Wayne Carlick and Debra Michel sing an honor song to commemorate the Frog Woman house post at the Montclair Art Museum in Montclair, NJ — September 27, 2015

Montclair Art Museum in Monclair, New Jersey is the very first museum in the state to host Native American art.  A 9-foot house post carved a few years ago by Canadian Tlingit artist Wayne Carlick, was gifted to the museum by art collectors Carole and Malcolm Schwartz.  MAM acknowledged the gift by a dedication of the “Frog Woman” house post on Sunday, September 27th.  Wayne and his wife Debra Michel were the guests of honor, making their long drive from the remote village of Atlin, British Columbia down the ALCAN (Alaska/Canadian) Highway, then catching the flight from Seattle to Newark, New Jersey.


Montclair Museum staff, art collectors and the general public attended the dedication of the Frog Woman house post; Wayne gave a very moving story about the legendary Frog Woman

Wayne Carlick was born in 1958 in Atlin, Canada and was raised on the Taku River in British Columbia.  He is a member of the Tlingit Taltan Nation and a clan member of the Xooxhitan House.  His Tlingit name is Yaan Dec-kin Yeil, which translates to Flying Raven.

After completing his schooling, Carlick trained in carpentry.  he began carving poles, posts, bowls and clan regalia in 1992 when he apprenticed with famed Northwest Coast Indian artists Dempsey Bob.  Carlick has become a successful, versatile artists and his artwork is in many museums, including a few pieces in the Montclair Art Museum.

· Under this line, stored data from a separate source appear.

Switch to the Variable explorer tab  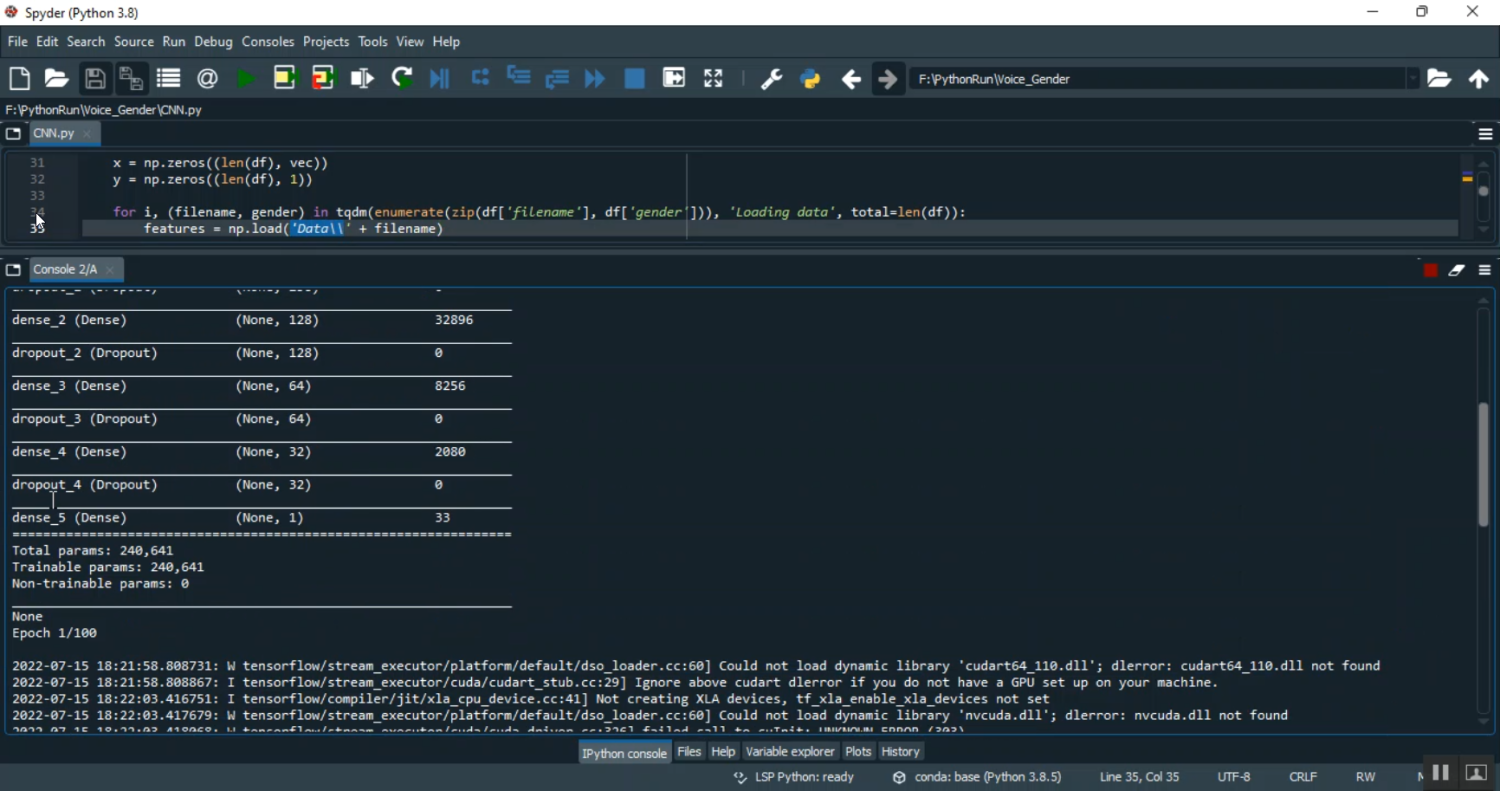pos(790,752)
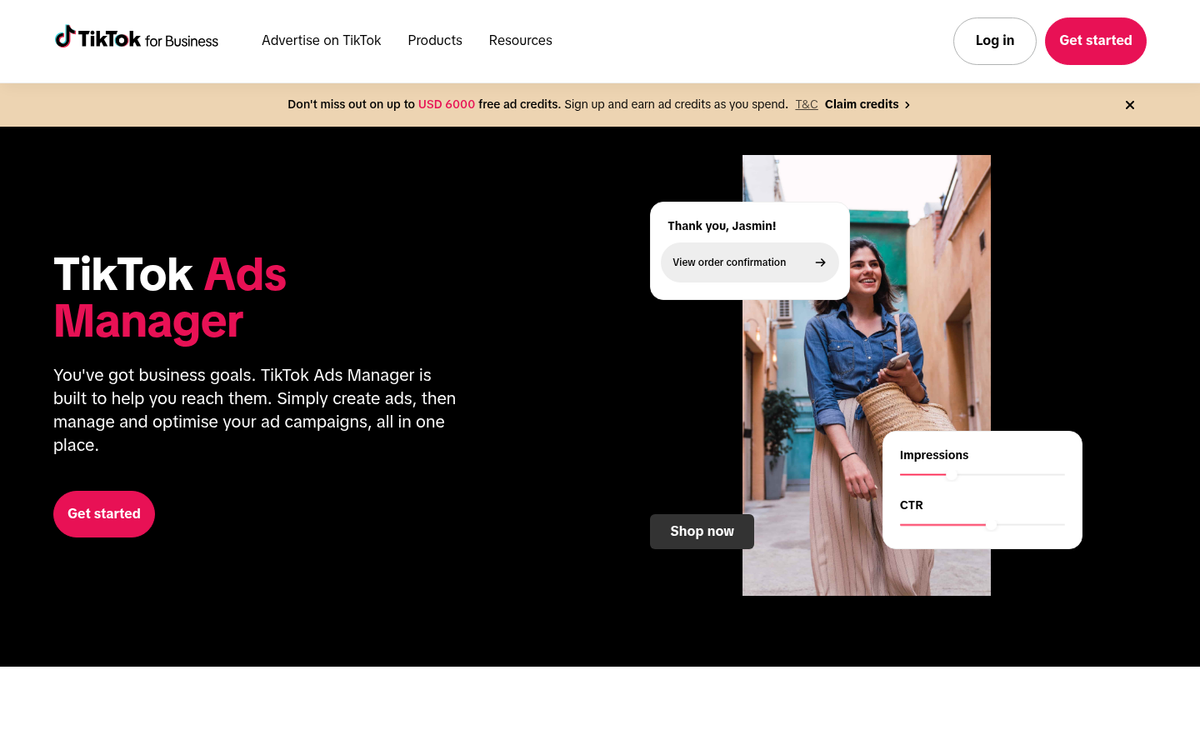Click the Claim credits link
This screenshot has height=750, width=1200.
click(x=861, y=104)
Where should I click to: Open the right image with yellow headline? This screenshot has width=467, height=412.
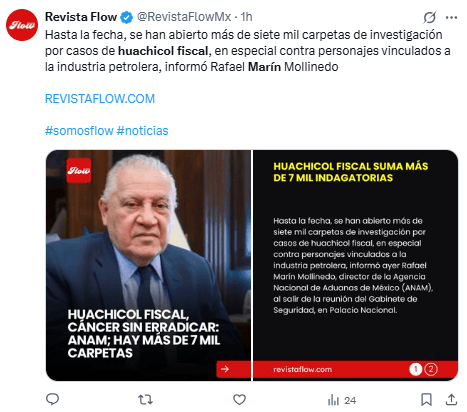pos(355,265)
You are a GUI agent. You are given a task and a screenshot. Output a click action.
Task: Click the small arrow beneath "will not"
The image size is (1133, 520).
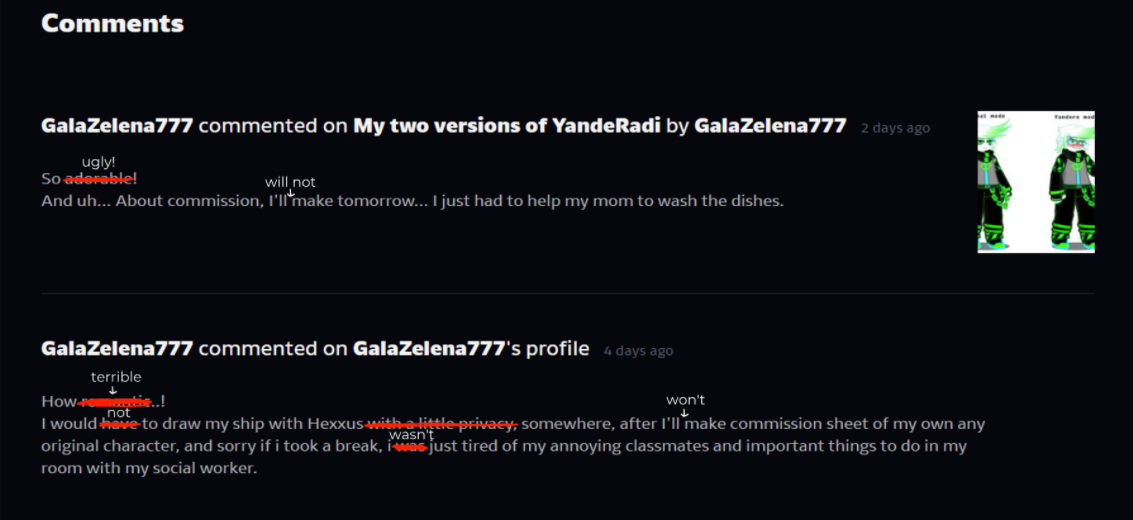coord(290,193)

Traditionally, Tlingit families lived together in large clan houses often built in a row along a river bank or beach.  Four carved, painted house posts were placed at each corner of the house where they functioned as supports for the wood framework along the massive tree trunks.  If the posts became very worn over time and could no longer serve as supports, they were attached to undecorated posts since they continued to be held in high esteem.

Featured on house posts are crest figures belonging to certain Tlingit families or sometimes illustrating Tlingit legends such as the story of Frog Woman.

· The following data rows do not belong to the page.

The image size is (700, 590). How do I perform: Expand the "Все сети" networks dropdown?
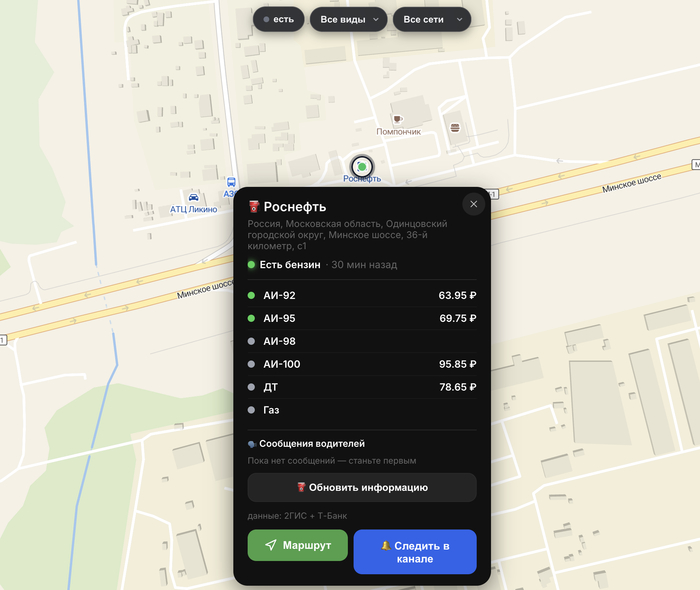click(x=432, y=20)
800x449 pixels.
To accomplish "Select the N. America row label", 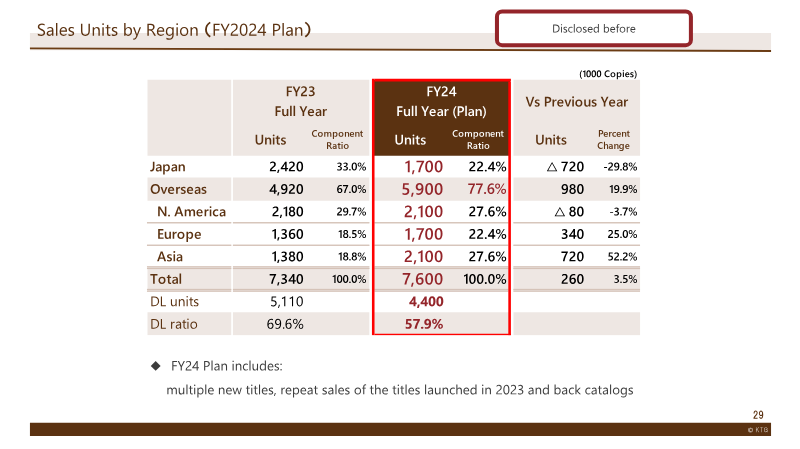I will click(191, 212).

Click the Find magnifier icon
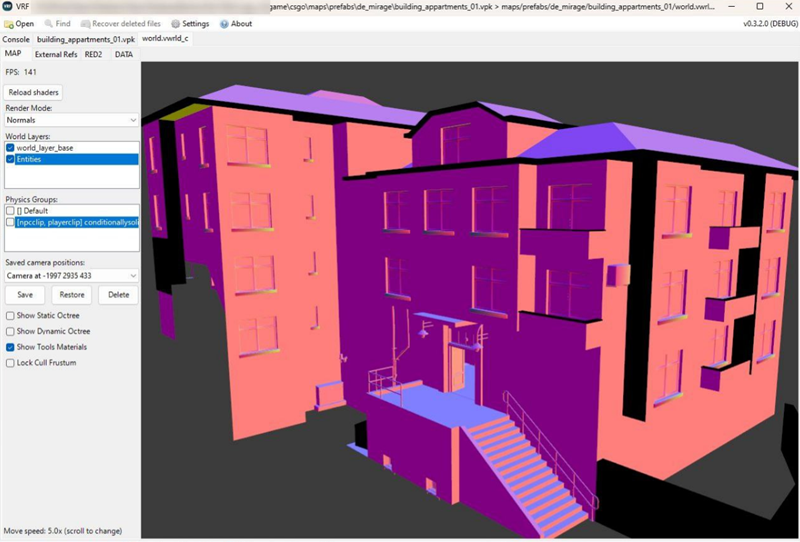tap(49, 23)
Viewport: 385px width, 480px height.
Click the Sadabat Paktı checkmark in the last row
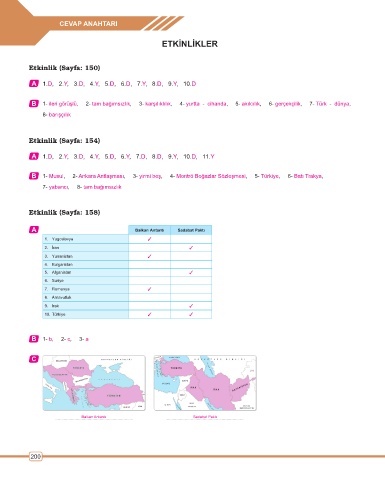point(191,314)
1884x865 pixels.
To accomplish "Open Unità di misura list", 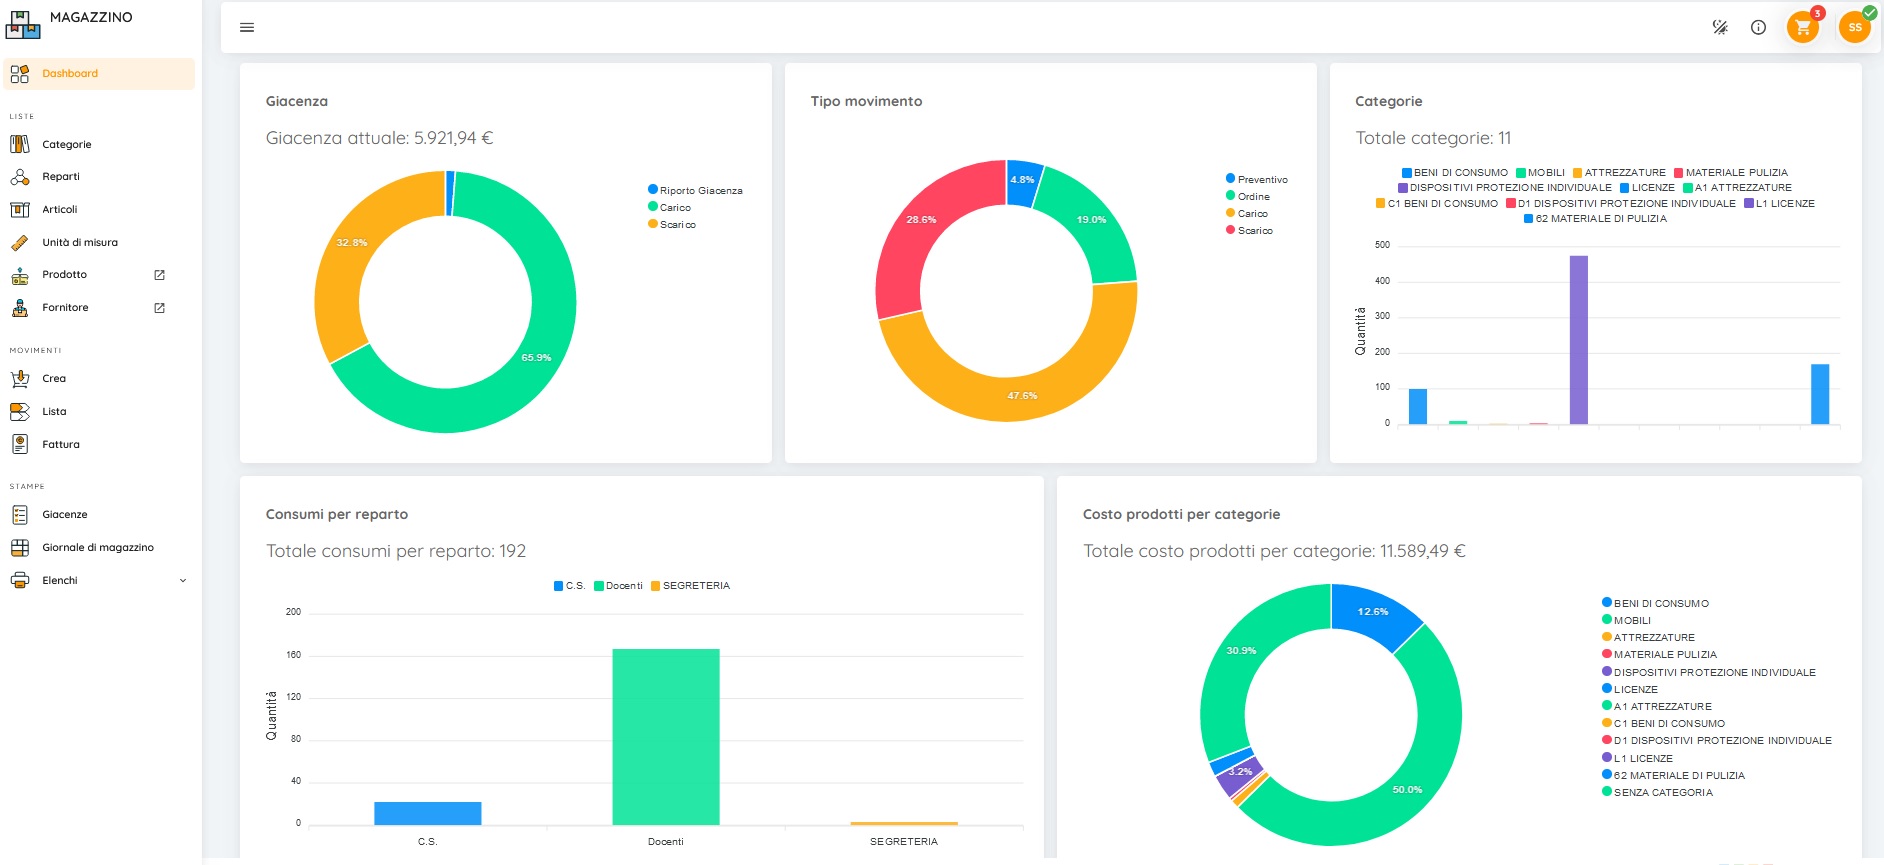I will click(80, 243).
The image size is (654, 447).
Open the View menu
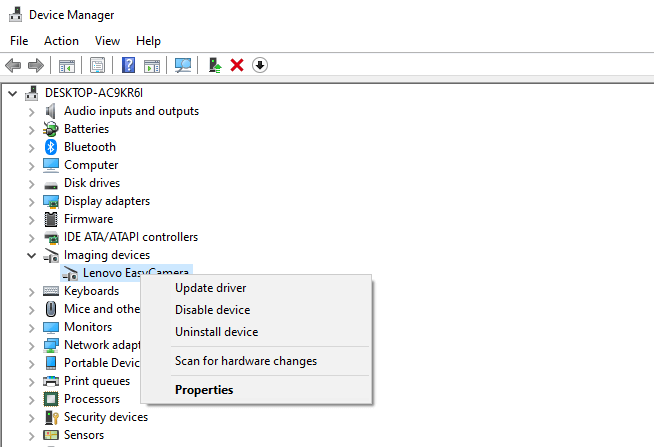tap(107, 41)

Debra Michel, Wayne Carlick, Frog Woman House Post, Clarissa Rizal and Donna Beaver Pizzarelli

After doing business in Seattle last week, I spent 4 days in Bloomfield working and visiting with my friends Donna Beaver and Al Pizzarelli.  Donna is part of the organization crew working on the Tlingit Mentorship Program along with Preston Singeltary and Sue and Israel Shotridge and I.  Earlier this month, Donna pointed out that MAM was hosting a house post dedication at the end of September and asked if I knew the carver.  I shuffled my schedule a bit to make the trip out East.  Amongst several other things I did in the brief visit, MAM’s dedication was intimate and moving, with lots of syncronicities.  I’m glad I attended!